● **Dataset excerpts**:
______

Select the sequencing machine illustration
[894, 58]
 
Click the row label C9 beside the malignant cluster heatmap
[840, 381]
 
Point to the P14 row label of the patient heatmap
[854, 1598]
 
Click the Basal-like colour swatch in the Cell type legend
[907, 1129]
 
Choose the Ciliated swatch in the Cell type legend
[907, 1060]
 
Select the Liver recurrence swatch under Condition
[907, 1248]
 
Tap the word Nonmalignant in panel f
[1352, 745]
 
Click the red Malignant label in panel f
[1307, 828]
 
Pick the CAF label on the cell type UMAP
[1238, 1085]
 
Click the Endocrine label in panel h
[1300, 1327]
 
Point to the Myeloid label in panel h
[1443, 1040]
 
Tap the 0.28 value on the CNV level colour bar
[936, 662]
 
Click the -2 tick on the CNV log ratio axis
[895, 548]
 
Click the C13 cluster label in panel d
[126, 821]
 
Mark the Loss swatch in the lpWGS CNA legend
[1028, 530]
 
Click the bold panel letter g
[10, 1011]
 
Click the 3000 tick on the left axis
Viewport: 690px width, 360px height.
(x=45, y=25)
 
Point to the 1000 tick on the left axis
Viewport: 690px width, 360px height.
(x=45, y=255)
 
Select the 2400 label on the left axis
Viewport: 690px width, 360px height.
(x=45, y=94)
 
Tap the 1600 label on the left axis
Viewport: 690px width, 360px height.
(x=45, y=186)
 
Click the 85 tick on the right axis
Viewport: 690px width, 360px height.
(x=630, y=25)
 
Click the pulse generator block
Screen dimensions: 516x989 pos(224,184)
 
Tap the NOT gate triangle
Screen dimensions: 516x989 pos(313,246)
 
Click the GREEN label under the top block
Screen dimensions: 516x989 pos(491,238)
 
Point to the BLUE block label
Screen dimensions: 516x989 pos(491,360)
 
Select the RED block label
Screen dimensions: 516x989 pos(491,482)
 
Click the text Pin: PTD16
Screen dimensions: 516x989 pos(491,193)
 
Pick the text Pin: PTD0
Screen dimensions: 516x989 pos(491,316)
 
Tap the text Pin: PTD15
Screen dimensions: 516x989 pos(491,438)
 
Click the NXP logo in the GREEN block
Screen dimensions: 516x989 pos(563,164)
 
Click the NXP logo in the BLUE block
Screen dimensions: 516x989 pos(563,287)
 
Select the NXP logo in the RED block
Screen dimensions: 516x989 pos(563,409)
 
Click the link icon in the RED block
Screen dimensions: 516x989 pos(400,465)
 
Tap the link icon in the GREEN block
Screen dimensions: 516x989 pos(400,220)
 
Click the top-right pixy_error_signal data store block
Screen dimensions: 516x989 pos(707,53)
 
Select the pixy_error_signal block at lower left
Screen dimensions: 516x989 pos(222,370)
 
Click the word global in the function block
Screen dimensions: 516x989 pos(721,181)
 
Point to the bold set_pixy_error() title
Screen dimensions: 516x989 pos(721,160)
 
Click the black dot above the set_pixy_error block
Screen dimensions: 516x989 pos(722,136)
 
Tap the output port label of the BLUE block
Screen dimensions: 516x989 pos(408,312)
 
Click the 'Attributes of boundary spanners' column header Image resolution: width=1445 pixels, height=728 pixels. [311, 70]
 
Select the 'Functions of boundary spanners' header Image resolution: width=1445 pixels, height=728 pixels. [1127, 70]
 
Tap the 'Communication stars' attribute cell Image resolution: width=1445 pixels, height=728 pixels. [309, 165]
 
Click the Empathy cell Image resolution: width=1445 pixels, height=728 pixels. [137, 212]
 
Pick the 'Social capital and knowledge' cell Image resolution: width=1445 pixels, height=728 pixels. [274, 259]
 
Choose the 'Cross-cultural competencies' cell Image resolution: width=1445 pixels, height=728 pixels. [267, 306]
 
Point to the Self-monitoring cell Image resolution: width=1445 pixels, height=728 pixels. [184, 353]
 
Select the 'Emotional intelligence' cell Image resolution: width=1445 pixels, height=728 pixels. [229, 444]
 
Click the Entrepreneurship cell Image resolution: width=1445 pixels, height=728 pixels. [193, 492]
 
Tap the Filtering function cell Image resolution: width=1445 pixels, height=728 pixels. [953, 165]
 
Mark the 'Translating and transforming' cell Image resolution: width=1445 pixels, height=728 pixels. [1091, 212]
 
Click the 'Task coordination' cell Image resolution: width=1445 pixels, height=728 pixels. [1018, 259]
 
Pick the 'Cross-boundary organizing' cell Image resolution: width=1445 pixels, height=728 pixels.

______

● **Task directions**: Echo the listing above line for line, with no changes.

● **Solution**:
Select the sequencing machine illustration
[894, 58]
 
Click the row label C9 beside the malignant cluster heatmap
[840, 381]
 
Point to the P14 row label of the patient heatmap
[854, 1598]
 
Click the Basal-like colour swatch in the Cell type legend
[907, 1129]
 
Choose the Ciliated swatch in the Cell type legend
[907, 1060]
 
Select the Liver recurrence swatch under Condition
[907, 1248]
 
Tap the word Nonmalignant in panel f
[1352, 745]
 
Click the red Malignant label in panel f
[1307, 828]
 
Pick the CAF label on the cell type UMAP
[1238, 1085]
 
Click the Endocrine label in panel h
[1300, 1327]
 
Point to the Myeloid label in panel h
[1443, 1040]
 
Tap the 0.28 value on the CNV level colour bar
[936, 662]
 
Click the -2 tick on the CNV log ratio axis
[895, 548]
 
Click the C13 cluster label in panel d
[126, 821]
 
Mark the Loss swatch in the lpWGS CNA legend
[1028, 530]
 
Click the bold panel letter g
[10, 1011]
 
Click the 3000 tick on the left axis
Viewport: 690px width, 360px height.
(x=45, y=25)
 
Point to the 1000 tick on the left axis
Viewport: 690px width, 360px height.
(x=45, y=255)
 
Select the 2400 label on the left axis
Viewport: 690px width, 360px height.
(x=45, y=94)
 
Tap the 1600 label on the left axis
Viewport: 690px width, 360px height.
(x=45, y=186)
 
Click the 85 tick on the right axis
Viewport: 690px width, 360px height.
(x=630, y=25)
 
Click the pulse generator block
Screen dimensions: 516x989 pos(224,184)
 
Tap the NOT gate triangle
Screen dimensions: 516x989 pos(313,246)
 
Click the GREEN label under the top block
Screen dimensions: 516x989 pos(491,238)
 
Point to the BLUE block label
Screen dimensions: 516x989 pos(491,360)
 
Select the RED block label
Screen dimensions: 516x989 pos(491,482)
 
Click the text Pin: PTD16
Screen dimensions: 516x989 pos(491,193)
 
Pick the text Pin: PTD0
Screen dimensions: 516x989 pos(491,316)
 
Tap the text Pin: PTD15
Screen dimensions: 516x989 pos(491,438)
 
Click the NXP logo in the GREEN block
Screen dimensions: 516x989 pos(563,164)
 
Click the NXP logo in the BLUE block
Screen dimensions: 516x989 pos(563,287)
 
Select the NXP logo in the RED block
Screen dimensions: 516x989 pos(563,409)
 
Click the link icon in the RED block
Screen dimensions: 516x989 pos(400,465)
 
Tap the link icon in the GREEN block
Screen dimensions: 516x989 pos(400,220)
 
Click the top-right pixy_error_signal data store block
Screen dimensions: 516x989 pos(707,53)
 
Select the pixy_error_signal block at lower left
Screen dimensions: 516x989 pos(222,370)
 
Click the word global in the function block
Screen dimensions: 516x989 pos(721,181)
 
Point to the bold set_pixy_error() title
Screen dimensions: 516x989 pos(721,160)
 
Click the black dot above the set_pixy_error block
Screen dimensions: 516x989 pos(722,136)
 
Tap the output port label of the BLUE block
Screen dimensions: 516x989 pos(408,312)
 
Click the 'Attributes of boundary spanners' column header Image resolution: width=1445 pixels, height=728 pixels. [311, 70]
 
Select the 'Functions of boundary spanners' header Image resolution: width=1445 pixels, height=728 pixels. [1127, 70]
 
Tap the 'Communication stars' attribute cell Image resolution: width=1445 pixels, height=728 pixels. [309, 165]
 
Click the Empathy cell Image resolution: width=1445 pixels, height=728 pixels. [137, 212]
 
Pick the 'Social capital and knowledge' cell Image resolution: width=1445 pixels, height=728 pixels. [274, 259]
 
Choose the 'Cross-cultural competencies' cell Image resolution: width=1445 pixels, height=728 pixels. [267, 306]
 
Point to the Self-monitoring cell Image resolution: width=1445 pixels, height=728 pixels. [184, 353]
 
Select the 'Emotional intelligence' cell Image resolution: width=1445 pixels, height=728 pixels. [229, 444]
 
Click the Entrepreneurship cell Image resolution: width=1445 pixels, height=728 pixels. [193, 492]
 
Tap the Filtering function cell Image resolution: width=1445 pixels, height=728 pixels. [953, 165]
 
Mark the 'Translating and transforming' cell Image resolution: width=1445 pixels, height=728 pixels. [1091, 212]
 
Click the 'Task coordination' cell Image resolution: width=1445 pixels, height=728 pixels. [1018, 259]
 
Pick the 'Cross-boundary organizing' cell Image resolution: width=1445 pixels, height=728 pixels.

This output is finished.